Using the listing below, copy exactly the lines from the one containing "Identify the click" to the one containing "Facultad de Ciencias", both lines included, and no others.

## Data extracts
◆ ◆ ◆ ◆ ◆

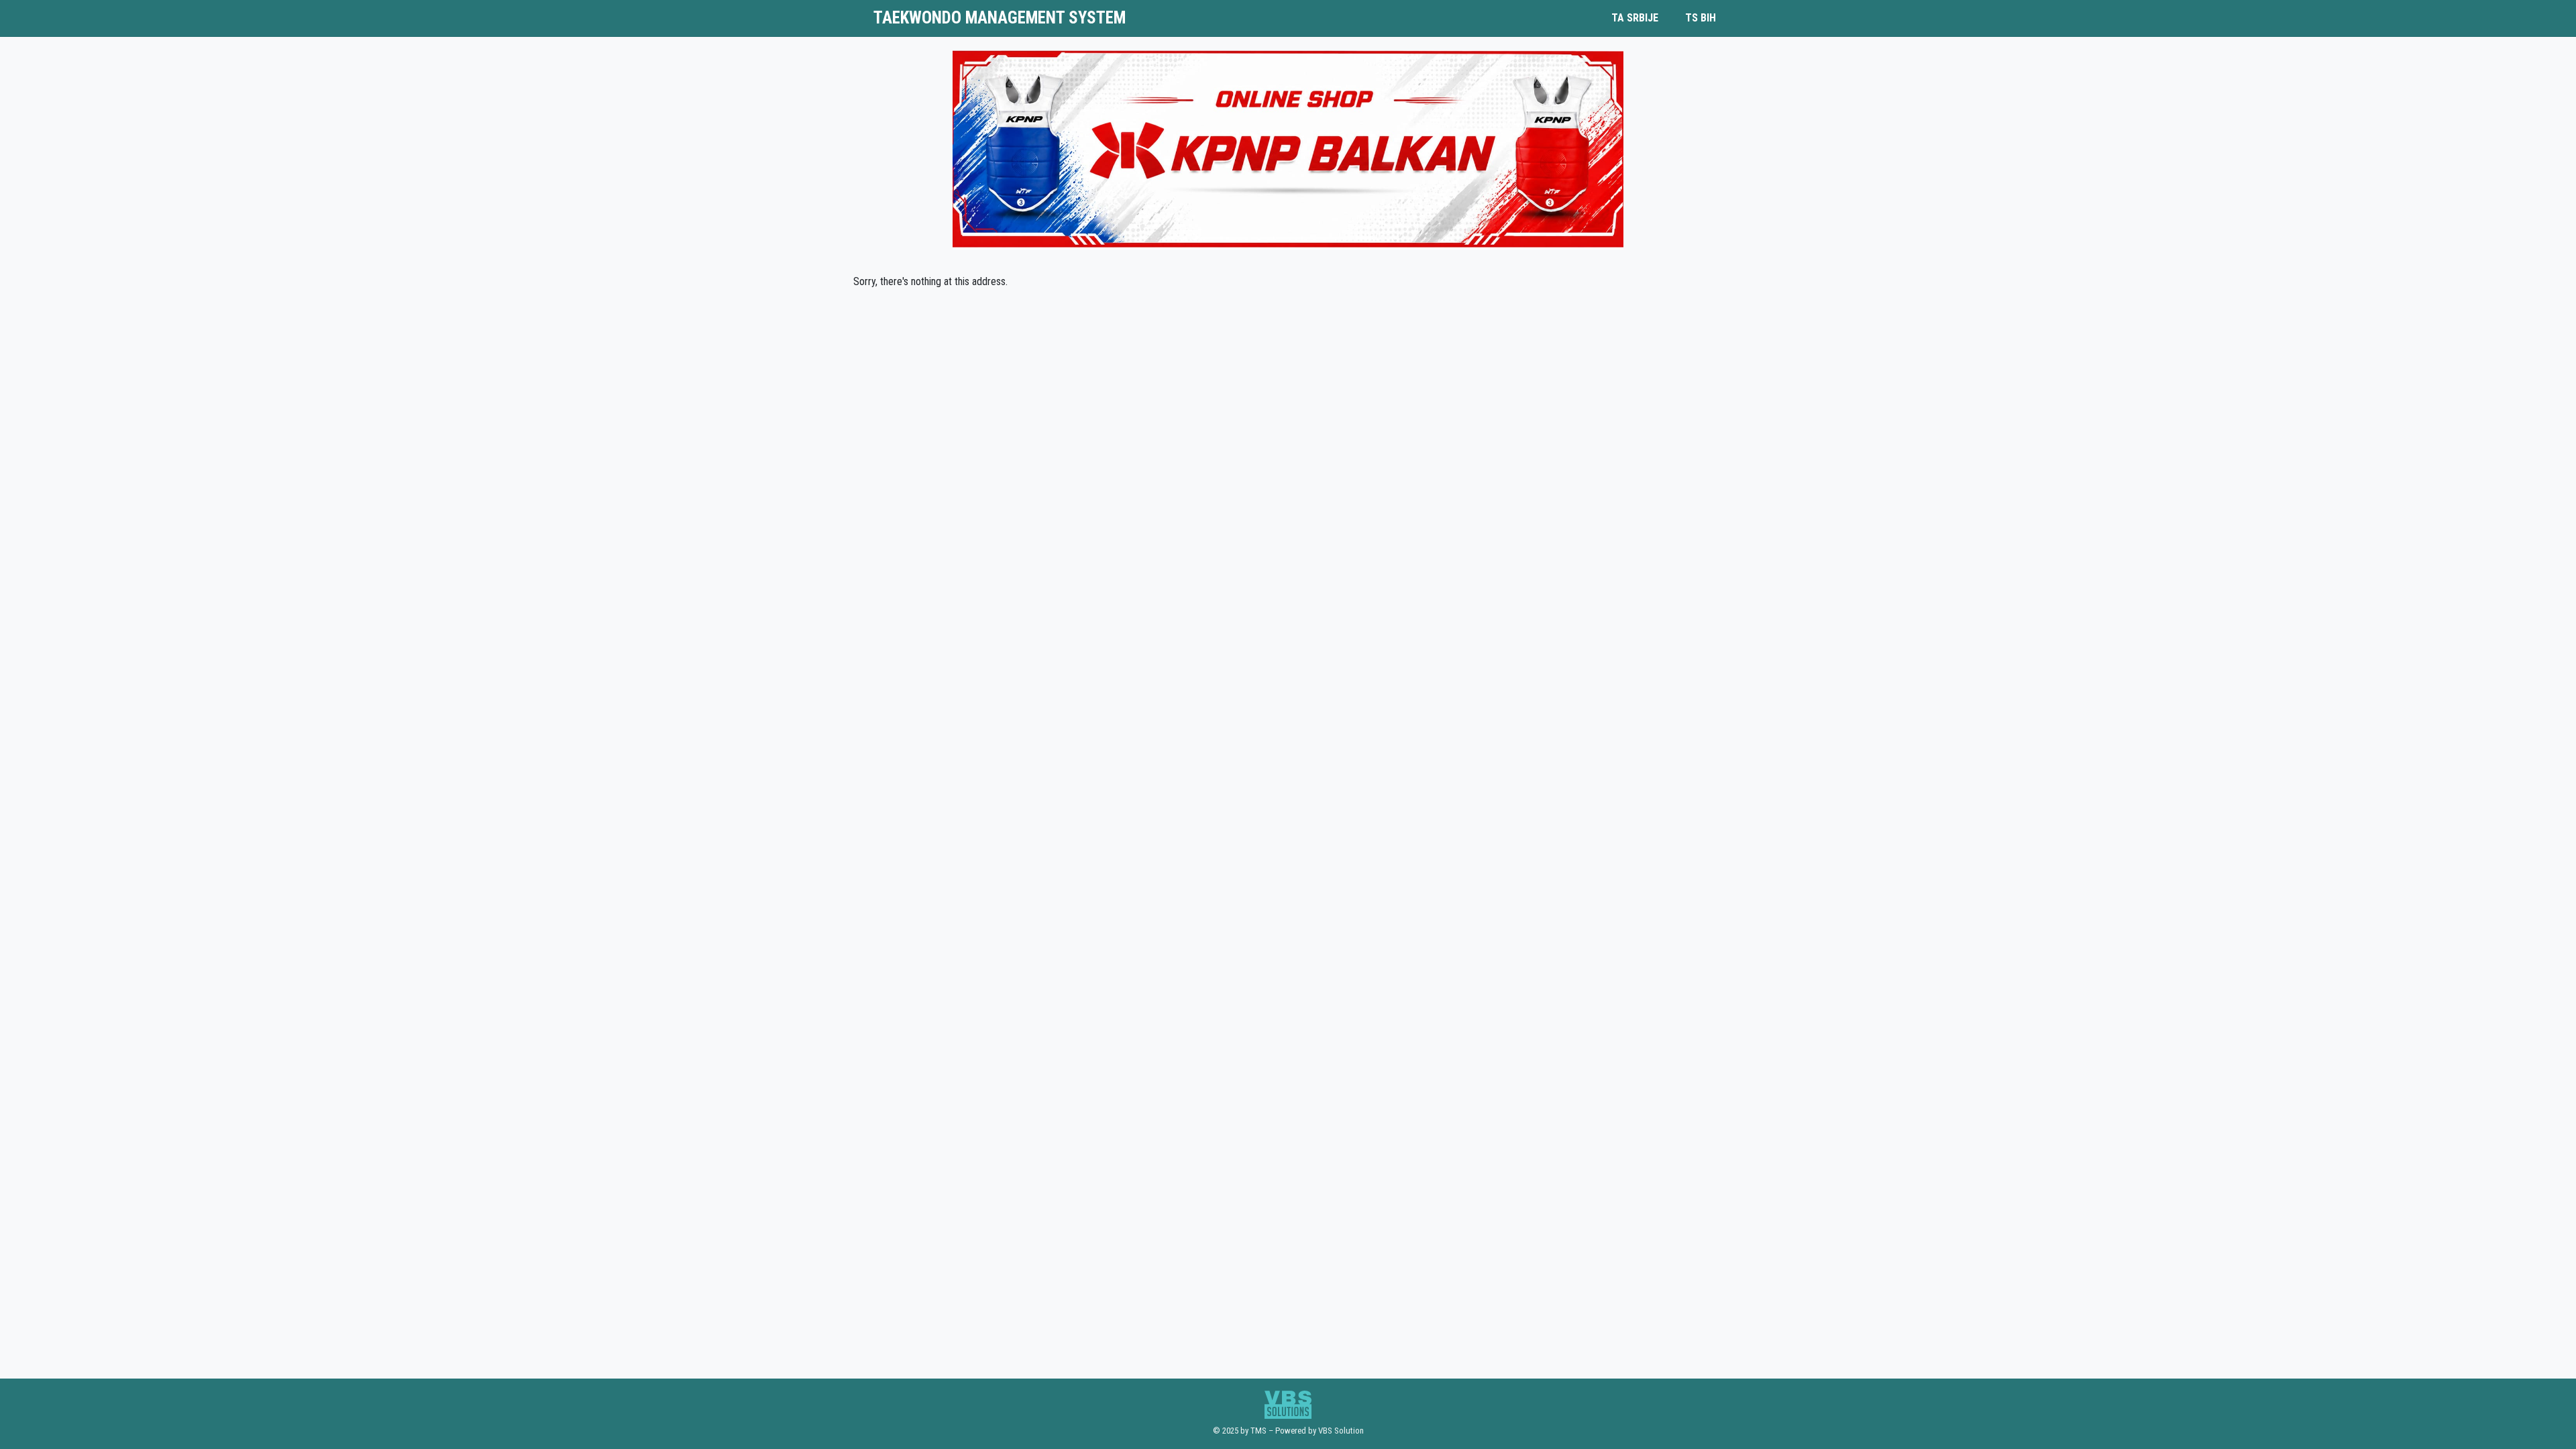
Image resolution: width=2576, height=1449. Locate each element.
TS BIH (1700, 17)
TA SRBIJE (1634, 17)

◆ ◆ ◆ ◆ ◆

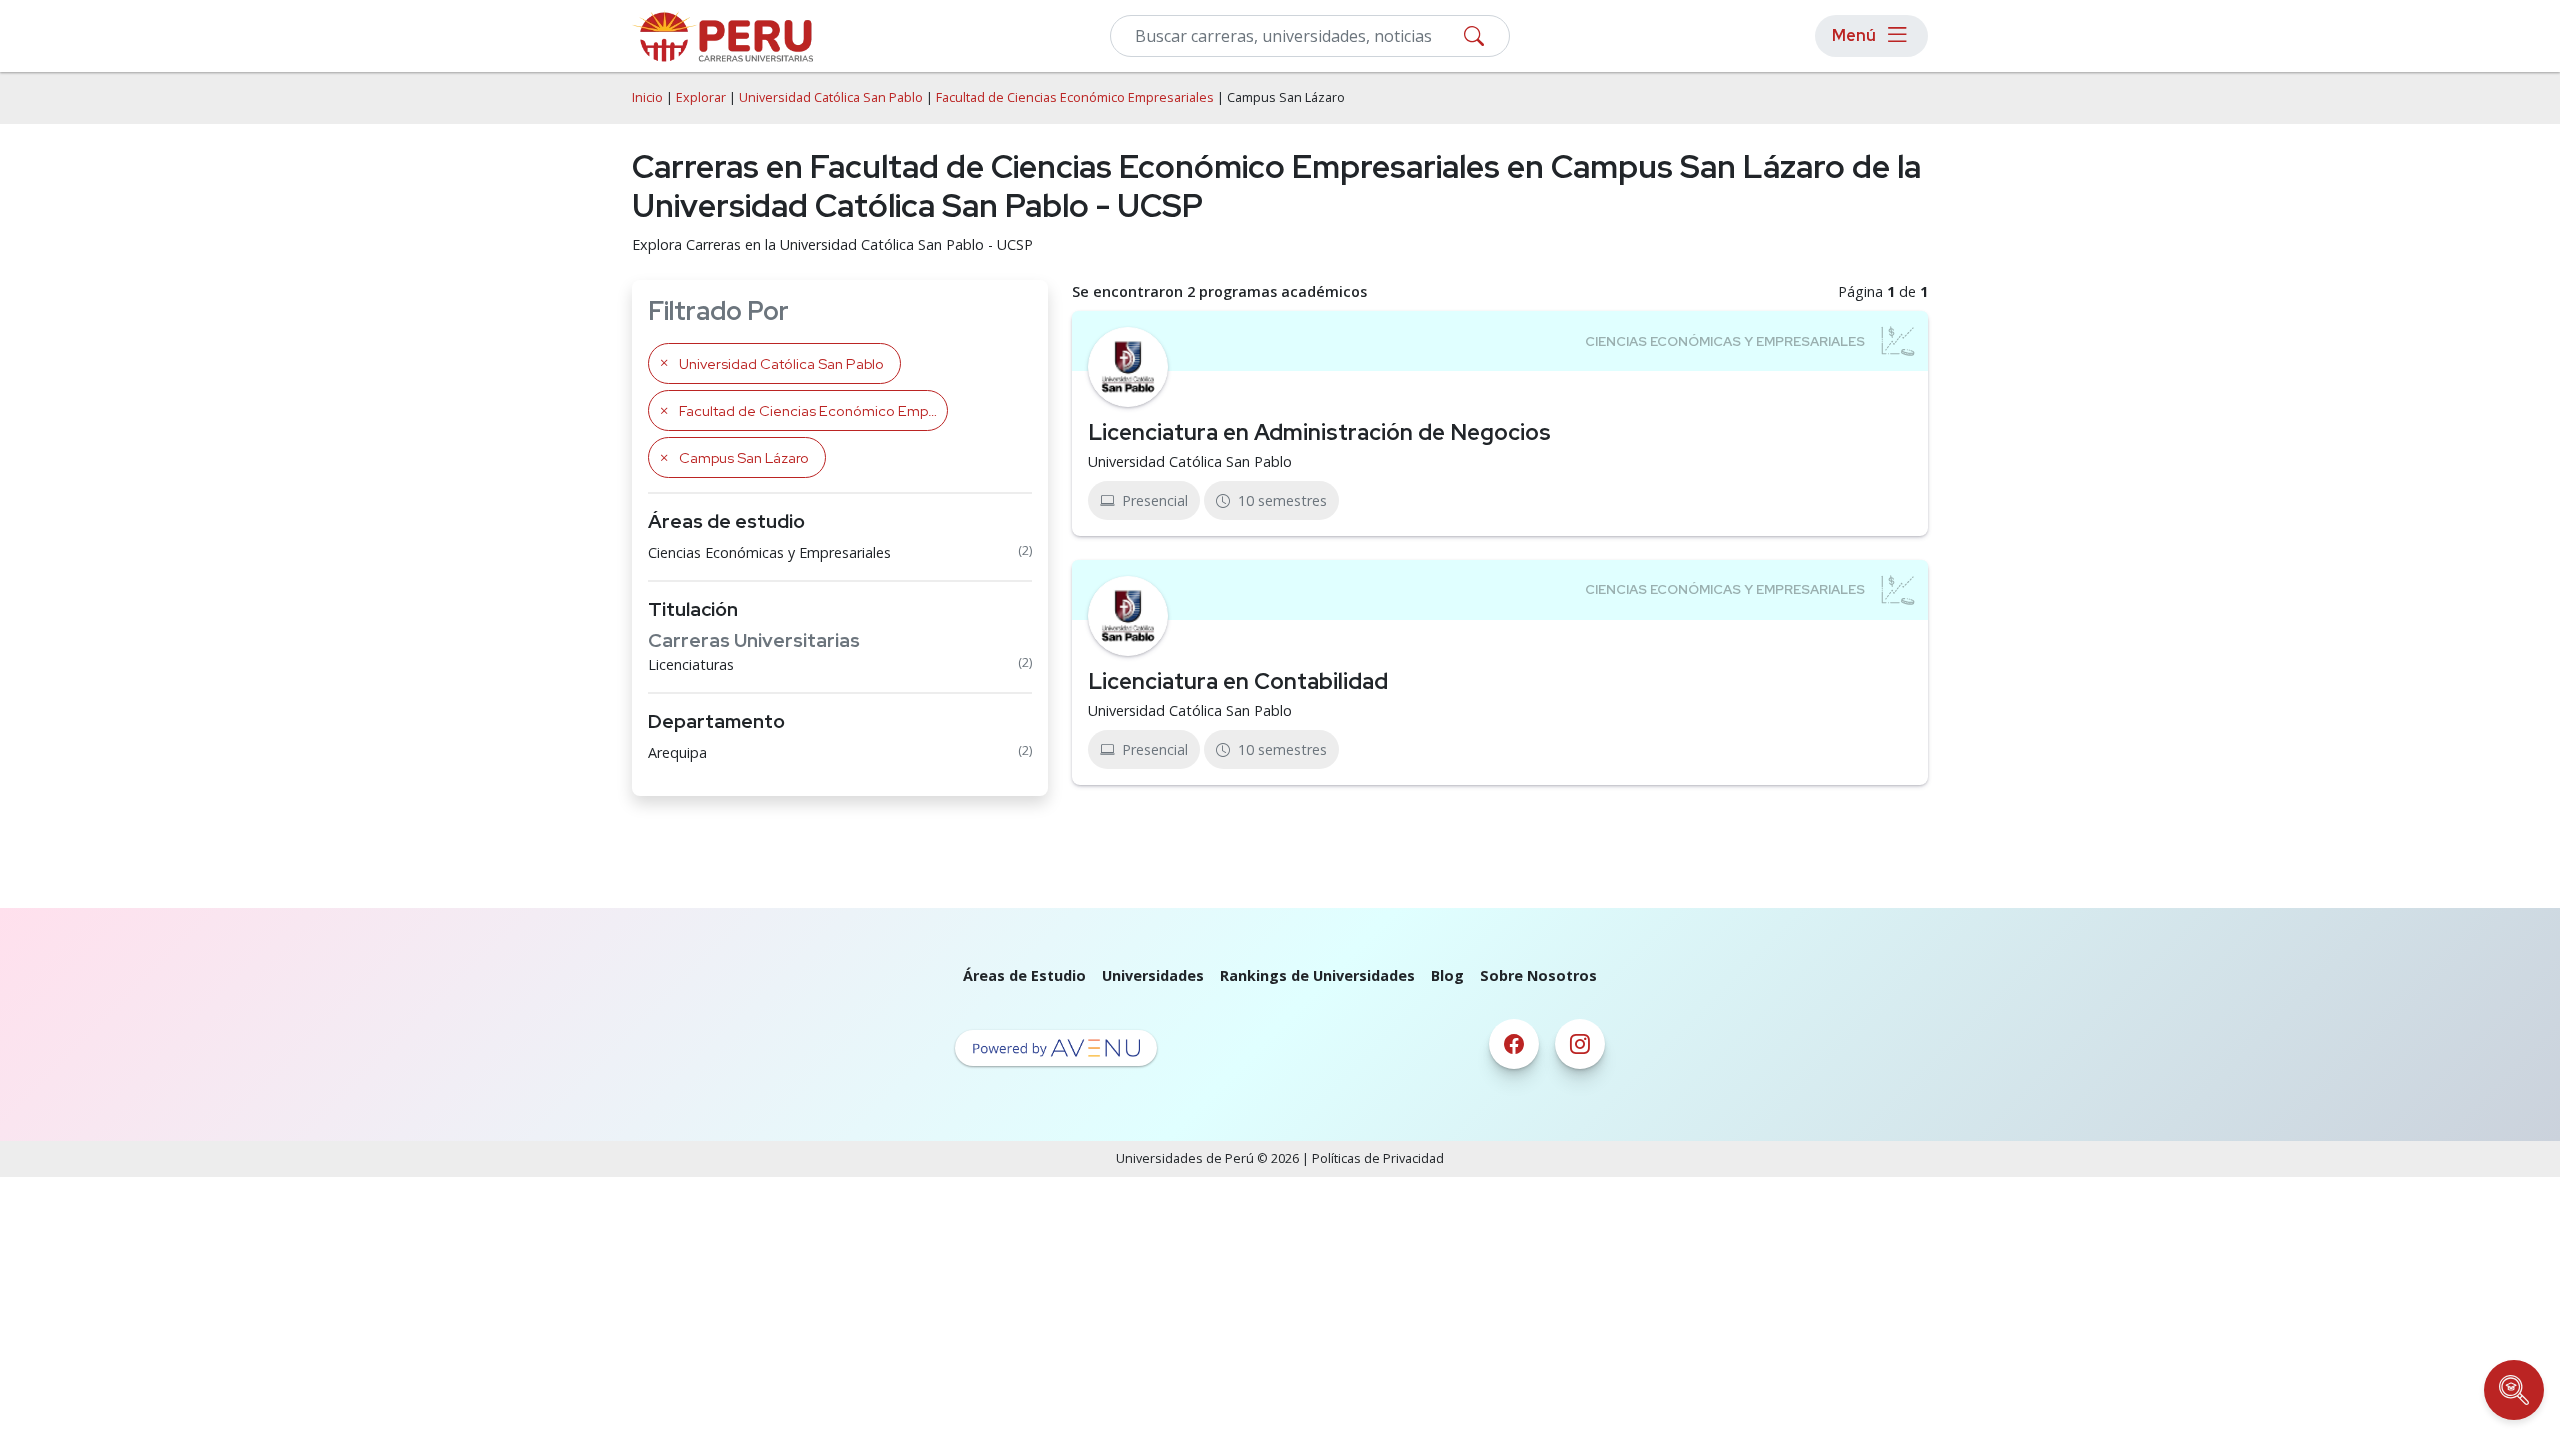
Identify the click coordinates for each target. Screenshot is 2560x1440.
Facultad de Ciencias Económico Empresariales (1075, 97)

◆ ◆ ◆ ◆ ◆

## Your response
Identify the click coordinates for each target. Screenshot is 2560x1440.
Facultad de Ciencias Económico Empresariales (1075, 97)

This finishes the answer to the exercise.